-- RECORDS SUPPLIED follows --

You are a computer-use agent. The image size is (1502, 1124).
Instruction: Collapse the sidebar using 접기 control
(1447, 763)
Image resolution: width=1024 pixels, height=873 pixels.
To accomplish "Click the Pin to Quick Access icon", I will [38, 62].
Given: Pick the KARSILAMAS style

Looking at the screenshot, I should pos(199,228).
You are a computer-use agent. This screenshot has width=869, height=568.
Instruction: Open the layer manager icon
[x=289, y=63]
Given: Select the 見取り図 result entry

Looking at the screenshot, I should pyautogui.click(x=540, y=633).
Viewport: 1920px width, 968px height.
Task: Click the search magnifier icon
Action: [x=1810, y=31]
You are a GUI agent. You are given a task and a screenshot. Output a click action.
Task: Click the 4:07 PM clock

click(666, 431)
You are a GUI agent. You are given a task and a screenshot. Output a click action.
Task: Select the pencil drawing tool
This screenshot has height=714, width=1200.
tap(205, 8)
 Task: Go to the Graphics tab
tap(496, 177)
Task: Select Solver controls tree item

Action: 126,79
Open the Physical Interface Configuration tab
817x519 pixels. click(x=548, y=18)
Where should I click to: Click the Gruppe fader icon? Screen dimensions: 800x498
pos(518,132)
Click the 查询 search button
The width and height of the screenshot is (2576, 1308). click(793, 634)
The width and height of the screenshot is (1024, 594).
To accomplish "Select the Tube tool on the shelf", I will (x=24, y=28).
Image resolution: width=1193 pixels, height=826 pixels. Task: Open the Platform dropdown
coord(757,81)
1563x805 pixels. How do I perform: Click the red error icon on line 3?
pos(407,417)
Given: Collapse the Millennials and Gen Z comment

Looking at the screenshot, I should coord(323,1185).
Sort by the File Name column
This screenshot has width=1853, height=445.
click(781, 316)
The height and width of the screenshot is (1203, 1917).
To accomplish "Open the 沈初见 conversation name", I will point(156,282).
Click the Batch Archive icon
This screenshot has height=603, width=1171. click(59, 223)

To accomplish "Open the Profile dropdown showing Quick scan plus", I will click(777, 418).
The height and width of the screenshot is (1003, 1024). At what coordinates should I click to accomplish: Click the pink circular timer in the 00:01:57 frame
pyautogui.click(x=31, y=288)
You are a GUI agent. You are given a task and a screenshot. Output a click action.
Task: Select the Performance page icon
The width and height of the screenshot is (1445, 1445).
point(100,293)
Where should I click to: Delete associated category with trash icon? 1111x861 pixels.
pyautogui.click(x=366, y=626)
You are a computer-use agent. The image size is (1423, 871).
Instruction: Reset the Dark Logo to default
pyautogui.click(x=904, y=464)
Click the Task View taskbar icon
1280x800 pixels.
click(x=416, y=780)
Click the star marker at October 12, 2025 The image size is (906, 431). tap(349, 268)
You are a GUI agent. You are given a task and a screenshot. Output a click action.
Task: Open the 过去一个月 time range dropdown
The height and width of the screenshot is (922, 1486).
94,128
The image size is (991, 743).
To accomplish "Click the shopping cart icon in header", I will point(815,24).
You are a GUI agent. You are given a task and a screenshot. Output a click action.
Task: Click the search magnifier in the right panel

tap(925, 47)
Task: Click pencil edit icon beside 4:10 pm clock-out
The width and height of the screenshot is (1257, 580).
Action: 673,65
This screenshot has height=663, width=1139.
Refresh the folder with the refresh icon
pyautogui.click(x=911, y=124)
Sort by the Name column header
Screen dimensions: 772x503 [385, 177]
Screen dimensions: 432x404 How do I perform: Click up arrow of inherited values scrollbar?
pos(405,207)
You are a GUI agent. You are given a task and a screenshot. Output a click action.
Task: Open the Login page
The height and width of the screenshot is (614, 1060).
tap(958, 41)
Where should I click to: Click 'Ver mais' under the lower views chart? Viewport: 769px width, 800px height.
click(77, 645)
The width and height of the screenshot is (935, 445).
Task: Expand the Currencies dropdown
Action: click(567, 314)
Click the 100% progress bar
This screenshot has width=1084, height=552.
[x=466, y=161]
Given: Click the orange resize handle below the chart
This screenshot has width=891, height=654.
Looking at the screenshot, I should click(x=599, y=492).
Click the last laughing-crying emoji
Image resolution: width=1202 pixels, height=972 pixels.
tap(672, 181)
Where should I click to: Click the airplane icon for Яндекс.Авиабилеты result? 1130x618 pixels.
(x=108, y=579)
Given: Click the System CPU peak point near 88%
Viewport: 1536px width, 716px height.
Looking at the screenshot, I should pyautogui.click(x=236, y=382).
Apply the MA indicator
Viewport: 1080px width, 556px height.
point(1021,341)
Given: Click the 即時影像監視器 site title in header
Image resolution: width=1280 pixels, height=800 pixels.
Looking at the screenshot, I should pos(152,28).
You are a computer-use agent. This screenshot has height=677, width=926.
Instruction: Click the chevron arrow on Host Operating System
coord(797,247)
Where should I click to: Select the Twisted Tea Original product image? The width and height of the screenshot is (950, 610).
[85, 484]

-- RECORDS SUPPLIED concluded --

→ WHAT THE TASK ASKS
All of the entries above are to be printed again exactly.

→ REPLY
You are a computer-use agent. The image size is (1502, 1124).
Instruction: Collapse the sidebar using 접기 control
(1447, 763)
Image resolution: width=1024 pixels, height=873 pixels.
To accomplish "Click the Pin to Quick Access icon", I will [38, 62].
Given: Pick the KARSILAMAS style

Looking at the screenshot, I should pos(199,228).
You are a computer-use agent. This screenshot has width=869, height=568.
Instruction: Open the layer manager icon
[x=289, y=63]
Given: Select the 見取り図 result entry

Looking at the screenshot, I should pyautogui.click(x=540, y=633).
Viewport: 1920px width, 968px height.
Task: Click the search magnifier icon
Action: [x=1810, y=31]
You are a GUI agent. You are given a task and a screenshot. Output a click action.
Task: Click the 4:07 PM clock

click(666, 431)
You are a GUI agent. You are given a task and a screenshot. Output a click action.
Task: Select the pencil drawing tool
This screenshot has height=714, width=1200.
tap(205, 8)
 Task: Go to the Graphics tab
tap(496, 177)
Task: Select Solver controls tree item

Action: 126,79
Open the Physical Interface Configuration tab
817x519 pixels. click(x=548, y=18)
Where should I click to: Click the Gruppe fader icon? Screen dimensions: 800x498
pos(518,132)
Click the 查询 search button
The width and height of the screenshot is (2576, 1308). click(793, 634)
The width and height of the screenshot is (1024, 594).
To accomplish "Select the Tube tool on the shelf", I will (x=24, y=28).
Image resolution: width=1193 pixels, height=826 pixels. Task: Open the Platform dropdown
coord(757,81)
1563x805 pixels. How do I perform: Click the red error icon on line 3?
pos(407,417)
Given: Collapse the Millennials and Gen Z comment

Looking at the screenshot, I should coord(323,1185).
Sort by the File Name column
This screenshot has width=1853, height=445.
click(781, 316)
The height and width of the screenshot is (1203, 1917).
To accomplish "Open the 沈初见 conversation name", I will point(156,282).
Click the Batch Archive icon
This screenshot has height=603, width=1171. click(59, 223)

To accomplish "Open the Profile dropdown showing Quick scan plus", I will click(777, 418).
The height and width of the screenshot is (1003, 1024). At what coordinates should I click to accomplish: Click the pink circular timer in the 00:01:57 frame
pyautogui.click(x=31, y=288)
You are a GUI agent. You are given a task and a screenshot. Output a click action.
Task: Select the Performance page icon
The width and height of the screenshot is (1445, 1445).
point(100,293)
Where should I click to: Delete associated category with trash icon? 1111x861 pixels.
pyautogui.click(x=366, y=626)
You are a computer-use agent. The image size is (1423, 871).
Instruction: Reset the Dark Logo to default
pyautogui.click(x=904, y=464)
Click the Task View taskbar icon
1280x800 pixels.
click(x=416, y=780)
Click the star marker at October 12, 2025 The image size is (906, 431). tap(349, 268)
You are a GUI agent. You are given a task and a screenshot. Output a click action.
Task: Open the 过去一个月 time range dropdown
The height and width of the screenshot is (922, 1486).
94,128
The image size is (991, 743).
To accomplish "Click the shopping cart icon in header", I will point(815,24).
You are a GUI agent. You are given a task and a screenshot. Output a click action.
Task: Click the search magnifier in the right panel

tap(925, 47)
Task: Click pencil edit icon beside 4:10 pm clock-out
The width and height of the screenshot is (1257, 580).
Action: 673,65
This screenshot has height=663, width=1139.
Refresh the folder with the refresh icon
pyautogui.click(x=911, y=124)
Sort by the Name column header
Screen dimensions: 772x503 [385, 177]
Screen dimensions: 432x404 How do I perform: Click up arrow of inherited values scrollbar?
pos(405,207)
You are a GUI agent. You are given a task and a screenshot. Output a click action.
Task: Open the Login page
The height and width of the screenshot is (614, 1060).
tap(958, 41)
Where should I click to: Click 'Ver mais' under the lower views chart? Viewport: 769px width, 800px height.
click(77, 645)
The width and height of the screenshot is (935, 445).
Task: Expand the Currencies dropdown
Action: click(567, 314)
Click the 100% progress bar
This screenshot has width=1084, height=552.
[x=466, y=161]
Given: Click the orange resize handle below the chart
This screenshot has width=891, height=654.
Looking at the screenshot, I should click(x=599, y=492).
Click the last laughing-crying emoji
Image resolution: width=1202 pixels, height=972 pixels.
tap(672, 181)
Where should I click to: Click the airplane icon for Яндекс.Авиабилеты result? 1130x618 pixels.
(x=108, y=579)
Given: Click the System CPU peak point near 88%
Viewport: 1536px width, 716px height.
Looking at the screenshot, I should pyautogui.click(x=236, y=382).
Apply the MA indicator
Viewport: 1080px width, 556px height.
point(1021,341)
Given: Click the 即時影像監視器 site title in header
Image resolution: width=1280 pixels, height=800 pixels.
Looking at the screenshot, I should pos(152,28).
You are a computer-use agent. This screenshot has height=677, width=926.
Instruction: Click the chevron arrow on Host Operating System
coord(797,247)
Where should I click to: Select the Twisted Tea Original product image? The width and height of the screenshot is (950, 610).
[85, 484]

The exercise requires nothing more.